February 2, 2012 ( – The ERISA Industry Committee (ERIC) called on Congress to enact permanent reforms to the pension funding rules enacted under the Pension Protection Act of 2006 (PPA).

Gretchen R. Haggerty, executive vice president and chief financial officer for the United States Steel Corporation, testified on behalf of ERIC before the House Education and Workforce Subcommittee on Health, Education, Labor & Pensions during a hearing on balancing pension security and economic growth. Haggerty contended that the current rules are severely burdening companies, undermining the future of defined benefit plans and potentially threatening the country’s larger national economic recovery.  

Haggerty explained that the interest rate required by the PPA to calculate pension liabilities and minimum funding requirements is affected by the Federal Reserve’s extraordinarily low interest rate policy.   

“The actions by the Fed to control interest rates potentially put a significant near-term burden on sponsors of defined benefit pension plans, something that the Fed has acknowledged. Minimum funding amounts will be higher in the near-term than necessary for a long term obligation, which creates great economic inefficiency and impacts other important capital allocation decisions that can help the economy,” Haggerty said. 

Haggerty also said the current rate environment is much different than the interest rate environment and historical rate perspectives that existed at the time the PPA was enacted or that the PPA contemplated, and she believes that if the interest rate rules had been developed in today’s rate environment, they would have been much different and more flexible.   

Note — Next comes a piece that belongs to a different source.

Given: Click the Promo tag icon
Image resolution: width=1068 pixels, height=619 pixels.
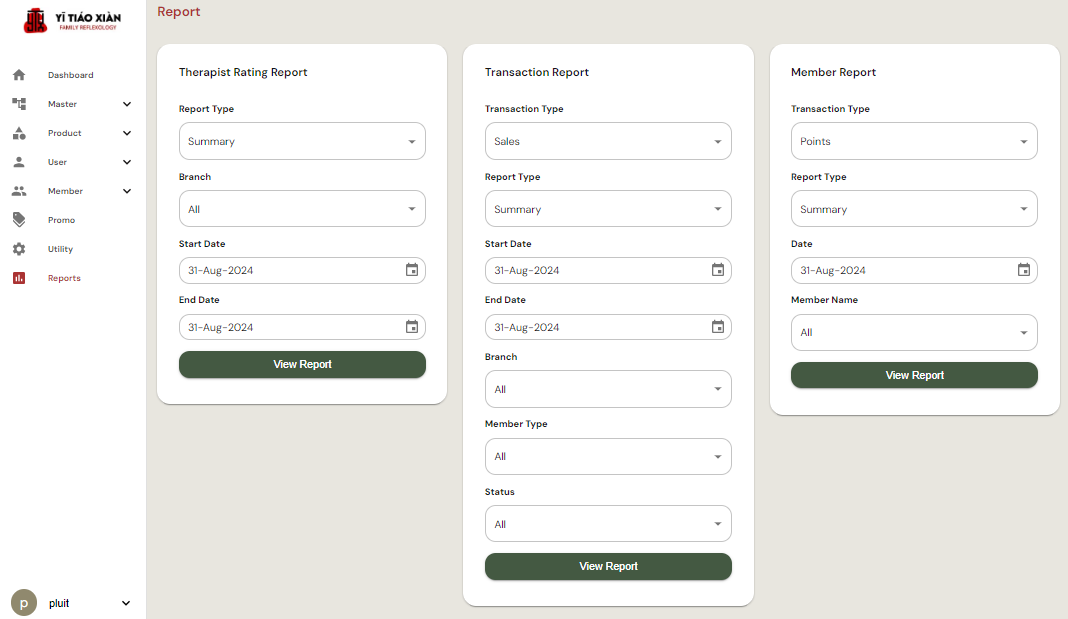Looking at the screenshot, I should click(19, 220).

Haggerty urged Congress to pass the “Industry Proposal on Funding Stabilization” to better align PPA funding rules with more stable and predictable minimum contribution requirements that would reflect economic reality, without deteriorating long-term solvency of pension funds or the Pension Benefit Guaranty Corporation (PBGC).   

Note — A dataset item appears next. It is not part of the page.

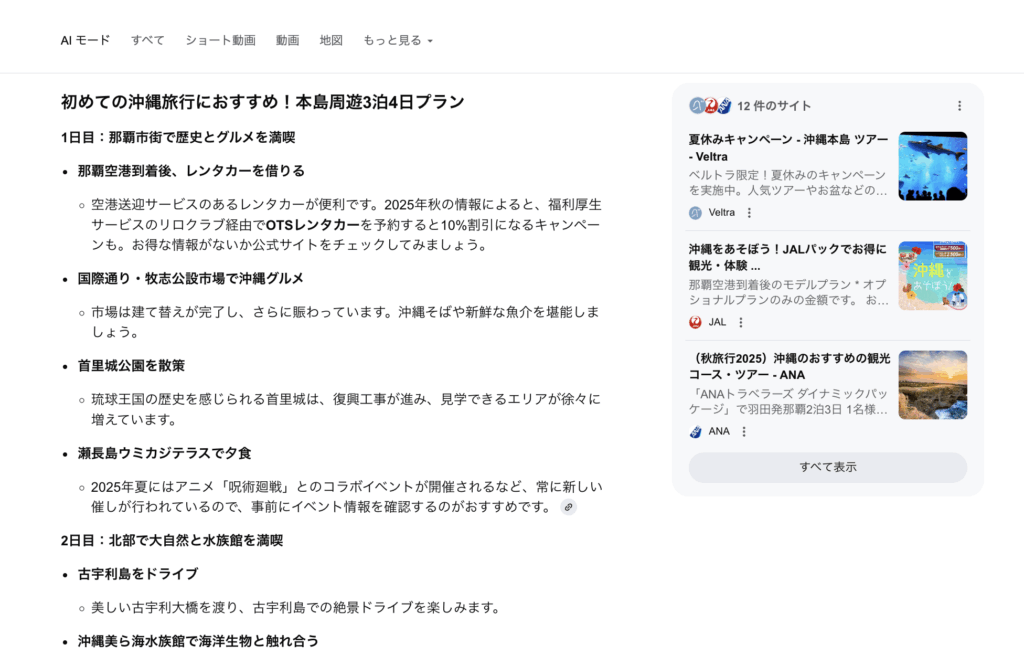Click the Veltra site favicon
The width and height of the screenshot is (1024, 655).
tap(696, 213)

“If enacted soon, this important reform could be the most constructive legislation Congress could pass to help ensure continued economic recovery, especially among the capital intensive industries where we want to continue to encourage productive investment in new plants and equipment,” Haggerty said.   

Haggerty also reiterated that U.S. Steel and other ERIC members remain strongly opposed to any proposals that would dramatically increase PBGC insurance premiums or that give broad powers to the PBGC to vary the amount of premiums based on the PBGC’s subjective view of a company’s credit worthiness.